Please transcribe the data below in full, word for word, without the images.

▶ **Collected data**
☆ ☆ ☆ ☆
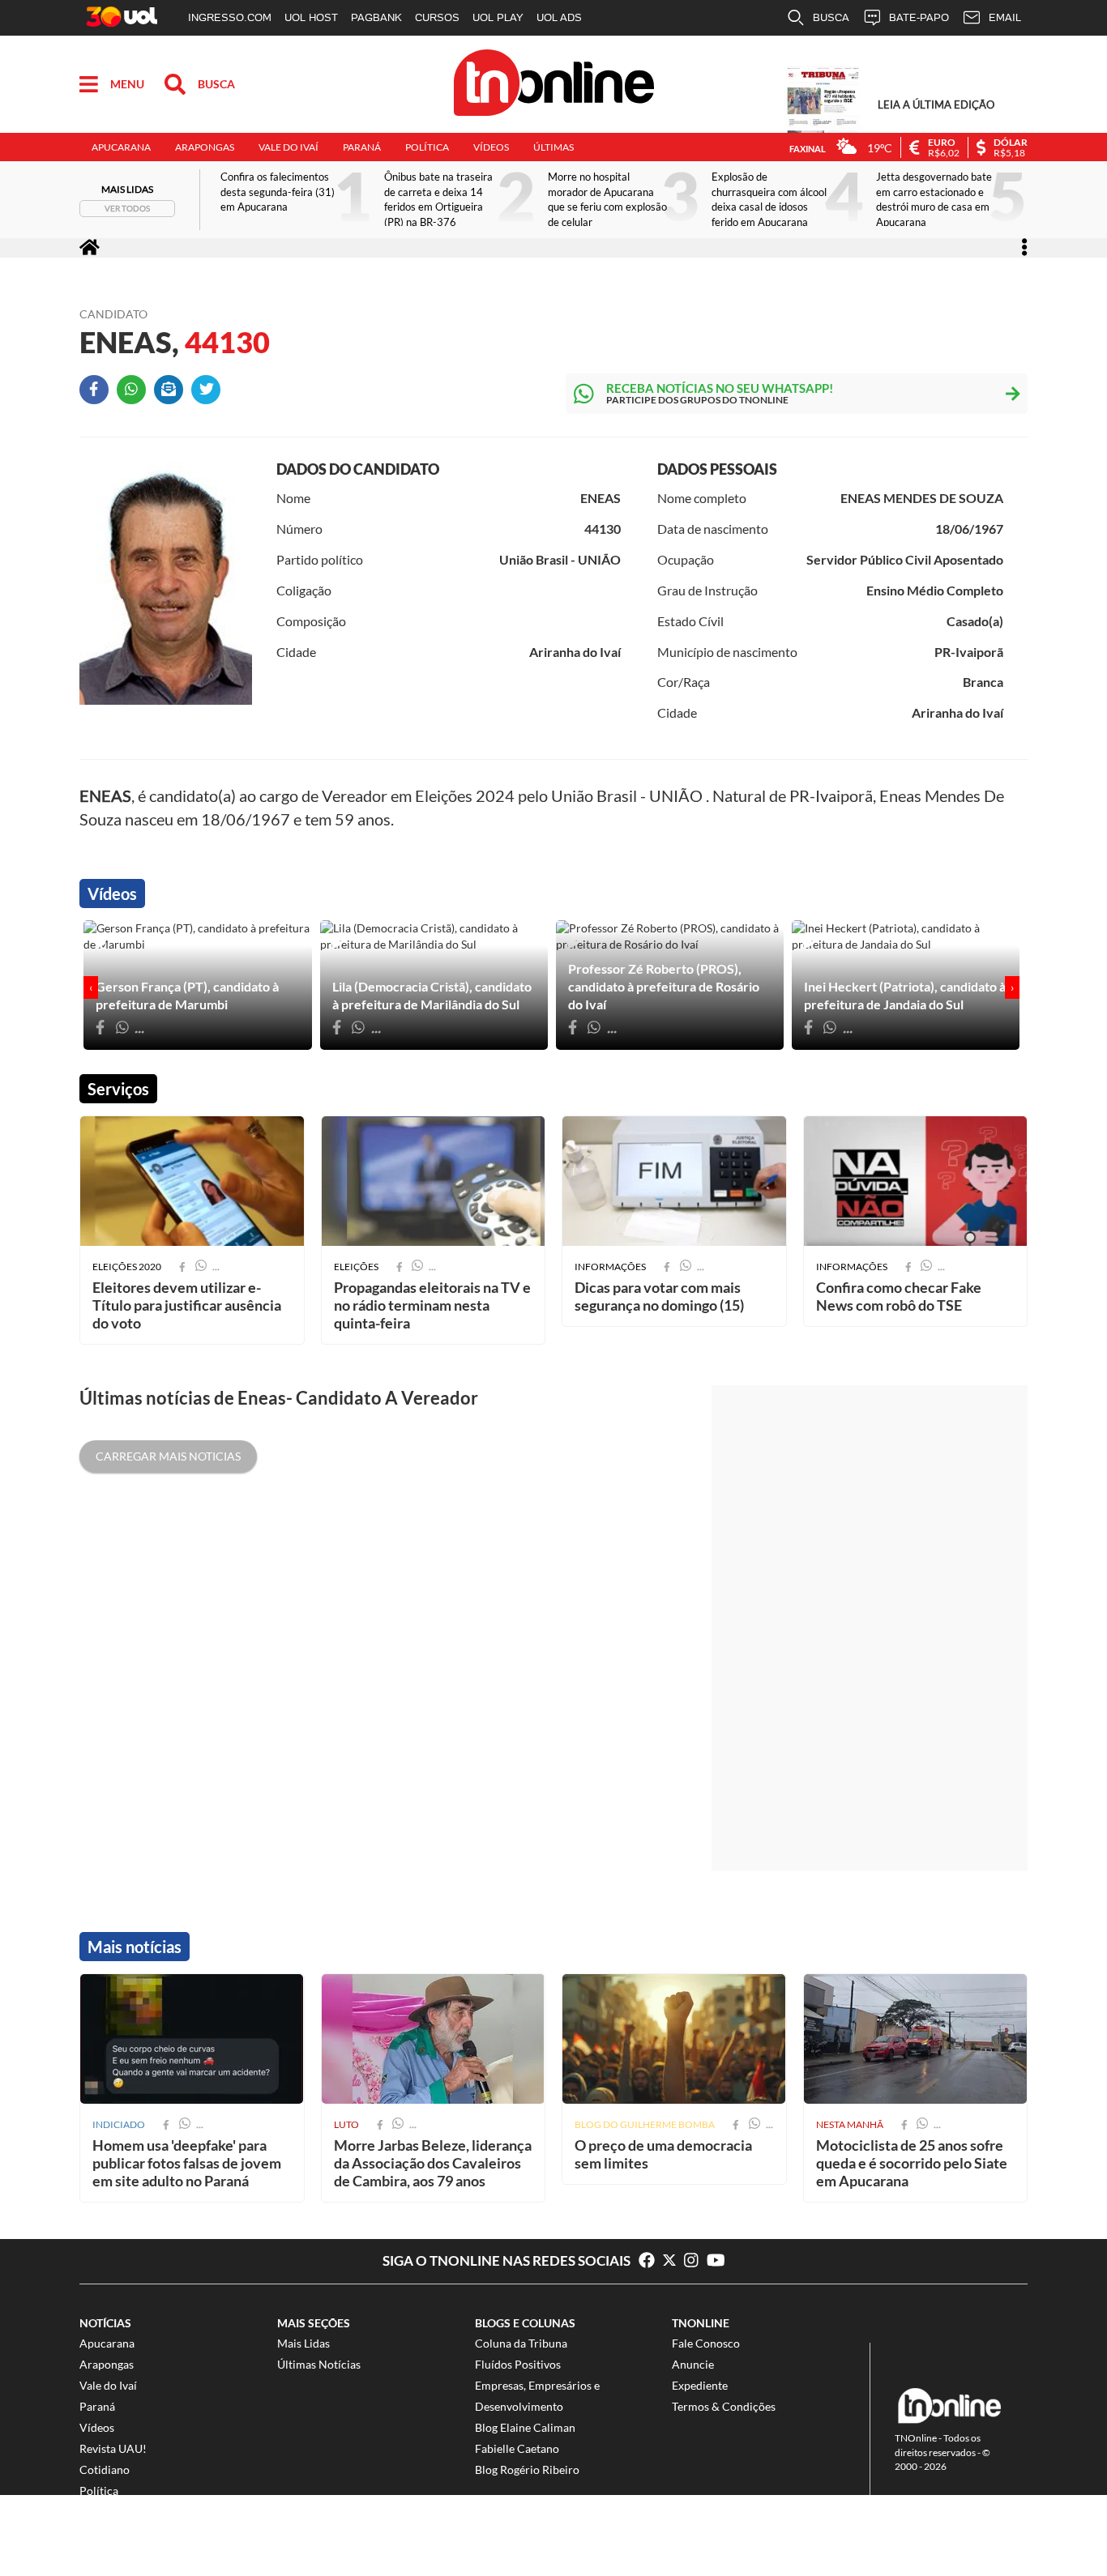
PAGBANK (376, 17)
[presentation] (90, 987)
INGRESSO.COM (229, 17)
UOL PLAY (498, 17)
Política (427, 147)
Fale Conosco (706, 2343)
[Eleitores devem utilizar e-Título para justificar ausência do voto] (192, 1181)
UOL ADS (559, 17)
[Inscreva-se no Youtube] (716, 2261)
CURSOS (437, 17)
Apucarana (121, 147)
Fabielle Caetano (517, 2448)
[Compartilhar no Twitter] (210, 393)
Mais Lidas (303, 2343)
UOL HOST (311, 17)
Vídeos (491, 147)
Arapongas (204, 147)
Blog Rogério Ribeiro (527, 2469)
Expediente (700, 2385)
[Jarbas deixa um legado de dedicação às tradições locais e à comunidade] (433, 2039)
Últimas (553, 147)
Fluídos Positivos (518, 2364)
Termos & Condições (724, 2406)
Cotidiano (104, 2469)
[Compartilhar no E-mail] (172, 393)
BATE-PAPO (919, 17)
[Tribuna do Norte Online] (554, 84)
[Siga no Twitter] (673, 2261)
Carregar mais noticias (168, 1456)
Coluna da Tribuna (521, 2343)
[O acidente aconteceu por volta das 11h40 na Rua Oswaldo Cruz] (916, 2039)
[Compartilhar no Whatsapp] (135, 393)
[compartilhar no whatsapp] (184, 2124)
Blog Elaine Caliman (525, 2427)
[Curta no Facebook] (646, 2261)
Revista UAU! (113, 2448)
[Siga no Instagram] (695, 2261)
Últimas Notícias (319, 2364)
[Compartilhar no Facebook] (98, 393)
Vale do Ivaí (288, 147)
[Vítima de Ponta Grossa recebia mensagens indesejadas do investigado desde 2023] (192, 2039)
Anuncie (693, 2364)
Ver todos (127, 208)
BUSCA (831, 17)
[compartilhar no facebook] (166, 2124)
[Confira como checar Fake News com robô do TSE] (916, 1181)
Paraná (362, 147)
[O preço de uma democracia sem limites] (674, 2039)
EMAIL (1005, 17)
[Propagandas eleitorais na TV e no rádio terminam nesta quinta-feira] (433, 1181)
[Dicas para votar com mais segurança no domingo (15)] (674, 1181)
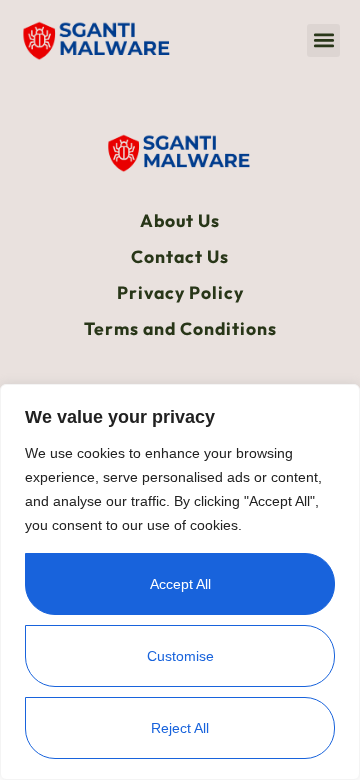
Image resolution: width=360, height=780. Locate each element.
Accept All (180, 584)
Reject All (180, 728)
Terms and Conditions (180, 328)
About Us (180, 220)
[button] (323, 40)
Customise (180, 656)
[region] (180, 582)
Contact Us (180, 256)
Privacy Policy (180, 292)
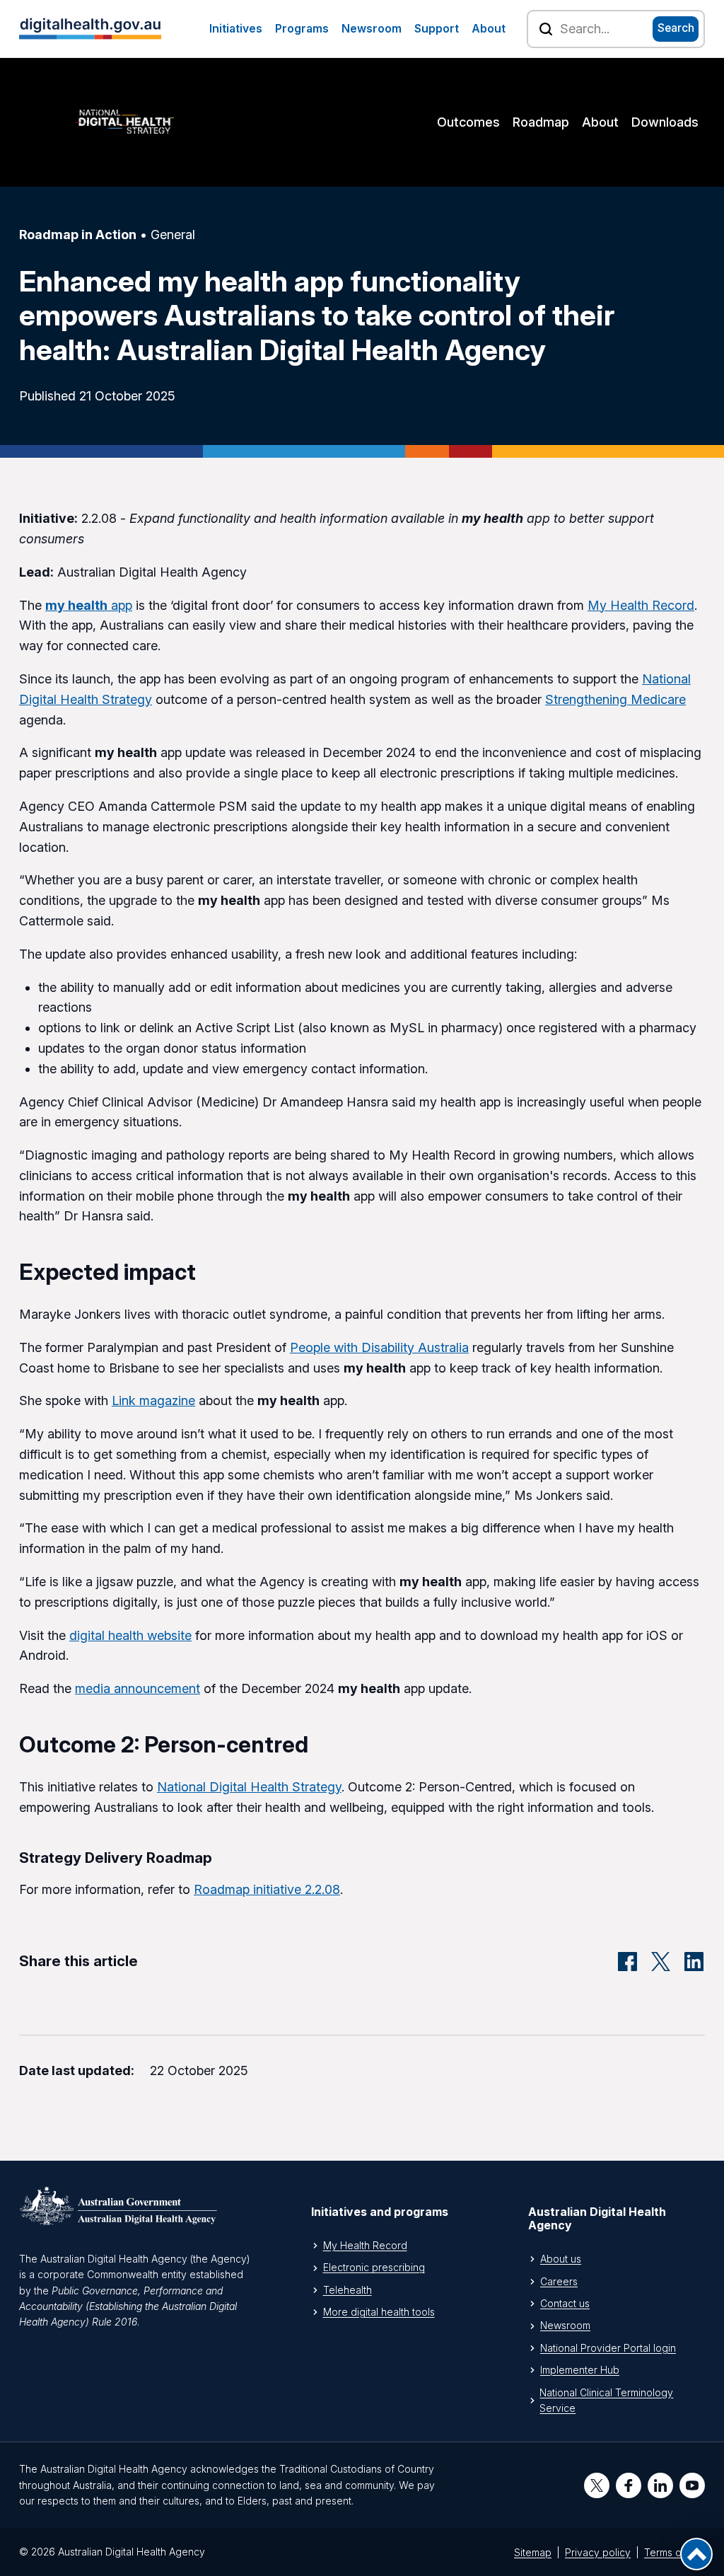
☆ ☆ ☆ ☆
▶ **TASK RESPONSE**
PAGBANK (376, 17)
[presentation] (90, 987)
INGRESSO.COM (229, 17)
UOL PLAY (498, 17)
Política (427, 147)
Fale Conosco (706, 2343)
[Eleitores devem utilizar e-Título para justificar ausência do voto] (192, 1181)
UOL ADS (559, 17)
[Inscreva-se no Youtube] (716, 2261)
CURSOS (437, 17)
Apucarana (121, 147)
Fabielle Caetano (517, 2448)
[Compartilhar no Twitter] (210, 393)
Mais Lidas (303, 2343)
UOL HOST (311, 17)
Vídeos (491, 147)
Arapongas (204, 147)
Blog Rogério Ribeiro (527, 2469)
Expediente (700, 2385)
[Jarbas deixa um legado de dedicação às tradições locais e à comunidade] (433, 2039)
Últimas (553, 147)
Fluídos Positivos (518, 2364)
Termos & Condições (724, 2406)
Cotidiano (104, 2469)
[Compartilhar no E-mail] (172, 393)
BATE-PAPO (919, 17)
[Tribuna do Norte Online] (554, 84)
[Siga no Twitter] (673, 2261)
Carregar mais noticias (168, 1456)
Coluna da Tribuna (521, 2343)
[O acidente aconteceu por volta das 11h40 na Rua Oswaldo Cruz] (916, 2039)
[Compartilhar no Whatsapp] (135, 393)
[compartilhar no whatsapp] (184, 2124)
Blog Elaine Caliman (525, 2427)
[Curta no Facebook] (646, 2261)
Revista UAU! (113, 2448)
[Siga no Instagram] (695, 2261)
Últimas Notícias (319, 2364)
[Compartilhar no Facebook] (98, 393)
Vale do Ivaí (288, 147)
[Vítima de Ponta Grossa recebia mensagens indesejadas do investigado desde 2023] (192, 2039)
Anuncie (693, 2364)
Ver todos (127, 208)
BUSCA (831, 17)
[compartilhar no facebook] (166, 2124)
[Confira como checar Fake News com robô do TSE] (916, 1181)
Paraná (362, 147)
[O preço de uma democracia sem limites] (674, 2039)
EMAIL (1005, 17)
[Propagandas eleitorais na TV e no rádio terminam nesta quinta-feira] (433, 1181)
[Dicas para votar com mais segurança no domingo (15)] (674, 1181)
Image resolution: width=360, height=780. Locate each element.
Accept All (180, 584)
Reject All (180, 728)
Terms and Conditions (180, 328)
About Us (180, 220)
[button] (323, 40)
Customise (180, 656)
[region] (180, 582)
Contact Us (180, 256)
Privacy Policy (180, 292)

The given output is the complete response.